First Nations artist Shaun Daniel Allen joins forces with Chopard to create a timepiece inspired by the Australian landscape.

By Horacio Silva 29/01/2024

Shaun Daniel Allen does not look like your typical collaborator on a prestige watch. For one, Shal, as he prefers to be known (“There are many Shauns but only one Shal,” he explains), is more heavily tattooed than your average roadie. His youthful appearance, bad-boy ink and all, belies his 38 years and leads to a disconnect. 

He recounts being recognised on the street recently by a journalist, who, unable to remember his name, shouted out, “Chopard!” “I was with a friend,” Shal says, holding court in his apartment in Sydney’s inner city, “and he’s, like, ‘What the hell? Does that happen to you often?’”

Perhaps because of his body art, he reasons, “People don’t put me and Chopard together.” It’s not hard to understand the confusion, Shal adds; even he was taken aback when Chopard reached out to him about a potential collaboration a little more than a year ago. “When I first went in to see them, I was, like, I don’t know if I’m your guy. I’m not used to being in those rooms and having those conversations.”

He’ll have to adapt quickly to his new reality. Last month Chopard released Shal’s interpretation of the Swiss brand’s storied Alpine Eagle model, which in itself was a redo of the St. Moritz, the first watch creation by Karl-Friedrich Scheufele (now Co-President of Chopard) in the late 1970s. 

Previewed at Sydney’s About Time watch fair in September, to not insignificant interest, and officially known as the Alpine Eagle Sunburnt, the exclusive timepiece—issued in a limited edition of 20—arrives as a stainless steel 41 mm with a 60-hour power reserve and a burnt red dial that brings to mind the searing Outback sun. Its see-through caseback features one of Shal’s artworks painted on sapphire glass.

When the reputable Swiss luxury brand approached Shal, they already had the red dial—a nod to the rich ochre hues of the Australian soil at different times of the day and gradated so that the shades become darker around the edges—locked in as a lure for Australian customers.

Shal was charged with designing an artful caseback and collectible hand-painted sustainable wooden case.

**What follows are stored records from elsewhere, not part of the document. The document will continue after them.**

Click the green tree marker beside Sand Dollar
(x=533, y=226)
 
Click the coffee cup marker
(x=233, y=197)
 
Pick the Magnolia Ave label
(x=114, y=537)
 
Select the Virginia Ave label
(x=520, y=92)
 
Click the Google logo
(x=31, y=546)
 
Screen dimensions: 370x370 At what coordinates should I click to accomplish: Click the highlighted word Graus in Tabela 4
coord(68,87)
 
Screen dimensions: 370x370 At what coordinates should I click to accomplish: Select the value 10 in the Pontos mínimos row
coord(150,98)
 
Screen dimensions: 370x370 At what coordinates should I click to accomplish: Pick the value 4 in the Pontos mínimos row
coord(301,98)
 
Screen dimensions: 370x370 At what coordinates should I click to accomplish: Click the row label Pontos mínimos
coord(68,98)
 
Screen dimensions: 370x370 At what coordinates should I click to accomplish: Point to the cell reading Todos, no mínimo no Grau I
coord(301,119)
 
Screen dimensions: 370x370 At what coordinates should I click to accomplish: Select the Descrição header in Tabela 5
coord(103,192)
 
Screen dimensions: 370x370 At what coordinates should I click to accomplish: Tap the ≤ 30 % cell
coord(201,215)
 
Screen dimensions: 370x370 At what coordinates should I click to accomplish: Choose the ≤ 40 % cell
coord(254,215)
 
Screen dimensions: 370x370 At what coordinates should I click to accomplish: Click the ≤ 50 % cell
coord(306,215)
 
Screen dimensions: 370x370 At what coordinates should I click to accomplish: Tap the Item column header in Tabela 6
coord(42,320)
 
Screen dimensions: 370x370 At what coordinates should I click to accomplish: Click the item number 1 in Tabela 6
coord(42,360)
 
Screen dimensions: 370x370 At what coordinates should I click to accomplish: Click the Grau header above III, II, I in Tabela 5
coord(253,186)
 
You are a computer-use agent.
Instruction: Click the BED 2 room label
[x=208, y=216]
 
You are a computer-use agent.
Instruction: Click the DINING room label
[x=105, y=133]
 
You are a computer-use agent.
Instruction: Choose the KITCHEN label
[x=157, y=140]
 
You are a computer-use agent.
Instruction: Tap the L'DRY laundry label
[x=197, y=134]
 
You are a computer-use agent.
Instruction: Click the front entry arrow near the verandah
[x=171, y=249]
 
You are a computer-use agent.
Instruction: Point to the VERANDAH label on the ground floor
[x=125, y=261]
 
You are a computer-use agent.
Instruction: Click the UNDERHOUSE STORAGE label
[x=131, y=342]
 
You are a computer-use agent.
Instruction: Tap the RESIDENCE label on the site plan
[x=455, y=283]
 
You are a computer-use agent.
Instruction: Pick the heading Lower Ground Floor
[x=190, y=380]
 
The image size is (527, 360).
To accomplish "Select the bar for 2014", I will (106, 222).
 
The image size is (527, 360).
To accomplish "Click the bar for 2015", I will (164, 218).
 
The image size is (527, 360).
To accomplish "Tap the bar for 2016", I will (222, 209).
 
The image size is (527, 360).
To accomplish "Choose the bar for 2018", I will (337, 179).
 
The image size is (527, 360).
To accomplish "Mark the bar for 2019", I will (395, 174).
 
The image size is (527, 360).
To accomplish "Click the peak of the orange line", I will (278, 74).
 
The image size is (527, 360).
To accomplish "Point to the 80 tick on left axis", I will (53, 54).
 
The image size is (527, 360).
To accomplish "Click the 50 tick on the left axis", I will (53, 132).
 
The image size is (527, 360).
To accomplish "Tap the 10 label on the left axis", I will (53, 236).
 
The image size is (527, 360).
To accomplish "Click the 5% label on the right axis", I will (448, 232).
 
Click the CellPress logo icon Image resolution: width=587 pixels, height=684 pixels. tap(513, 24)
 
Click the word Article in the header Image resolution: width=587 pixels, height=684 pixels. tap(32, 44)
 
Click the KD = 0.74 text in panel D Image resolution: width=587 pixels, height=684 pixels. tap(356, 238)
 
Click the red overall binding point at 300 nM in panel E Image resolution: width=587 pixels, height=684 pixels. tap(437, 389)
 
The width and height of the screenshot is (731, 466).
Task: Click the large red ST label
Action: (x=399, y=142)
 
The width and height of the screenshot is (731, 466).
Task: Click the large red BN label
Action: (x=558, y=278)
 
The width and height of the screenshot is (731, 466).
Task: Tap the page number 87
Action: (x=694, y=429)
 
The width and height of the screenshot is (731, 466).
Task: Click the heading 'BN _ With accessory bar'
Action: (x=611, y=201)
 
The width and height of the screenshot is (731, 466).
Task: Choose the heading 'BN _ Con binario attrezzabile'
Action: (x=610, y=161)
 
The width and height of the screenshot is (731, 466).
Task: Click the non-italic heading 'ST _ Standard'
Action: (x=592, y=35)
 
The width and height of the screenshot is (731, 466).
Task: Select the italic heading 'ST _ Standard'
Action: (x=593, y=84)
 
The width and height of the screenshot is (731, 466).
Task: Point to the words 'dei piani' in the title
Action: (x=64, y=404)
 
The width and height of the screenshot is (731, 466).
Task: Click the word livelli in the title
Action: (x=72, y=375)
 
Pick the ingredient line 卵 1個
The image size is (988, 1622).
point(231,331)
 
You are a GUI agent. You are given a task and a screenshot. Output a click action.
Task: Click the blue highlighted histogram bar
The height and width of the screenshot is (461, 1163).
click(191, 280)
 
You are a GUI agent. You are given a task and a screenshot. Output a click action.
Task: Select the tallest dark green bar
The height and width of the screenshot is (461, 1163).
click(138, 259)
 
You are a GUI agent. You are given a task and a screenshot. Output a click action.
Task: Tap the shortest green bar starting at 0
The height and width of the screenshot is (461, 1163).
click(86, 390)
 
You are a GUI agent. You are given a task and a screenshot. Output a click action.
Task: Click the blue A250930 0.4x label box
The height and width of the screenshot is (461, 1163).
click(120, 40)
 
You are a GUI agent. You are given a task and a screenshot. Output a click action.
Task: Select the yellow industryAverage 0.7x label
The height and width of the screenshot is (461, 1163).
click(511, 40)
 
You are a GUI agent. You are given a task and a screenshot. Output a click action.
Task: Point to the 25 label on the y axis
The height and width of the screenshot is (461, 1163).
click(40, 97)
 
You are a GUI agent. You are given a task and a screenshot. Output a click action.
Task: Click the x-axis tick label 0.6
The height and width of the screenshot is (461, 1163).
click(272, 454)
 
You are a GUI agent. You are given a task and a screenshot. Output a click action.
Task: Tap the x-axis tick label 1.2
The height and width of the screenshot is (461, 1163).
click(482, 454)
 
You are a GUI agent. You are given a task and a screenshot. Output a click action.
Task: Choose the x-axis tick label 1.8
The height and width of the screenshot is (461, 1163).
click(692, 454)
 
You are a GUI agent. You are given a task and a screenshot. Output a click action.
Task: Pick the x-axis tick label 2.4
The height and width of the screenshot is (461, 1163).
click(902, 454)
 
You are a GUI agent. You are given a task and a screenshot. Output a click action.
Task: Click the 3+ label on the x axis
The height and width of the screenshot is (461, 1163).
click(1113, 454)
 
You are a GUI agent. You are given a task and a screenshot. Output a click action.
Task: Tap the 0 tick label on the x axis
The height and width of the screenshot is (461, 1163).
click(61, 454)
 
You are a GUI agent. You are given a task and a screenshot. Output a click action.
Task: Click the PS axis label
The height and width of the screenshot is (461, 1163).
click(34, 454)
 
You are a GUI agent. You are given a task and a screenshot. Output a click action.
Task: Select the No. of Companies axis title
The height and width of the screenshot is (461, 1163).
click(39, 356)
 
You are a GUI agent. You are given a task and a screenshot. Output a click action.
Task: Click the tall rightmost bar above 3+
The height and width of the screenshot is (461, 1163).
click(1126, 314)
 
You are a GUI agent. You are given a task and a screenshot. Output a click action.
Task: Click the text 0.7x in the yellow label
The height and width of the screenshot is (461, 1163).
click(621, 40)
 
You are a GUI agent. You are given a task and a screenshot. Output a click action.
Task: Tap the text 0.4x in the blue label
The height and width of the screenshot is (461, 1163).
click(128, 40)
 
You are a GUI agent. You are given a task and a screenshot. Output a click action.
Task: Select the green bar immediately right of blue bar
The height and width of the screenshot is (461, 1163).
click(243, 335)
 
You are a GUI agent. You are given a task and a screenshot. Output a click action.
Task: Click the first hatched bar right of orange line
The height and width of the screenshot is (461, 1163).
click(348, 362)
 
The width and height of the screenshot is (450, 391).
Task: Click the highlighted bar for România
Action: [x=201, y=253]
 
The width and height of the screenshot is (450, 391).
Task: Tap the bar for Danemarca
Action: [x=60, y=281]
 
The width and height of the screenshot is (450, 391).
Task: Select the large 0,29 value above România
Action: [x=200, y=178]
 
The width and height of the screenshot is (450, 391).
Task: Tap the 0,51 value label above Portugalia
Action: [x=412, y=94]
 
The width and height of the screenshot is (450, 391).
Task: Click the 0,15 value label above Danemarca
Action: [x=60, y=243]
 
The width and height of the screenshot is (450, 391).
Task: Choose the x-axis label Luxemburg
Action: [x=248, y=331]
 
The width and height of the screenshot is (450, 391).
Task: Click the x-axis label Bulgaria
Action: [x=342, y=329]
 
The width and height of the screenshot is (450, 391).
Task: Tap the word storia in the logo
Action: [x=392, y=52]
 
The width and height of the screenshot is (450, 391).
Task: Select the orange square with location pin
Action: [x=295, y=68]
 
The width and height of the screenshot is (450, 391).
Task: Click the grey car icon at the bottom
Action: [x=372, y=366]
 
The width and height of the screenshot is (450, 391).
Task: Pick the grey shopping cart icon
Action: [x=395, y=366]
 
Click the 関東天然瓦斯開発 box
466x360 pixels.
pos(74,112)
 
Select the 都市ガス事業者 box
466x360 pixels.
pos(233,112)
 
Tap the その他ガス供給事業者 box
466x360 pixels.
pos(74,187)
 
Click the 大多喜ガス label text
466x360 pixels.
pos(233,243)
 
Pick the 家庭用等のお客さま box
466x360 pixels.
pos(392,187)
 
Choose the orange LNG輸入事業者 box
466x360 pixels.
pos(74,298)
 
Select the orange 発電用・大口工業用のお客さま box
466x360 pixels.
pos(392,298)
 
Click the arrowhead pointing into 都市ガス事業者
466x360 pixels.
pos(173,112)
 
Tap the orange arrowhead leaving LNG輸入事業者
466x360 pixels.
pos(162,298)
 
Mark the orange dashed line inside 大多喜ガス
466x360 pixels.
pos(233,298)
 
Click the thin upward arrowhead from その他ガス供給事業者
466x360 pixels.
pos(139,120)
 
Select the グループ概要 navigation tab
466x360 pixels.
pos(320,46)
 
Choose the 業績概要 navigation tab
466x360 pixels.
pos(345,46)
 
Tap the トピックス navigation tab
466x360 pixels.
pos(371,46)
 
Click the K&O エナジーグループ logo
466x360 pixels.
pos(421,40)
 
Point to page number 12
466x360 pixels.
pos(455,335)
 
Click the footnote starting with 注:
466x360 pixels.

After presenting a handful of paintings, each with his signature abstract motifs that pertain to indigenous emblems, tattoos and music, both parties landed on a serpentine image that evoked the coursing of rivers. “I have been painting a lot of water in this last body of work and the image we chose refers to the rivers at home,” he says, alluding to formative years spent at his grandfather’s, just outside of Casino.

It says a lot about Chopard, Shal points out, that they wanted to donate to a charity of his choosing. “Like everything else on this project,” he explains, “they were open to listening and taking new ideas on board and it actually felt like a collaboration, like they weren’t steering me into any corner.”

In another nice touch, a portion of the proceeds from sales of the watch will go to funding programs of the Ngunya Jarjum Aboriginal Corporation—an organisation, established in 1995 by Bundjalung elders, whose work Shal saw firsthand after the 2022 eastern Australia flood disasters ravaged their area. “Seeing Ngunya Jarjum suffer from the floods,” he says, “and knowing how much they do for the community on Bundjalung Country was heartbreaking. I want to see Bundjalung families thriving and supported.”

So what’s it been like for this booster of Australian waterways to be swimming in the luxury end of the pool? “I’ve done a few things with brands,” he offers, referring to the Louis Vuitton project earlier this year at an art gallery in Brisbane, “but nothing on this scale. It’s definitely fancier than I’m used to but I’m not complaining.” Neither are watch aficionados.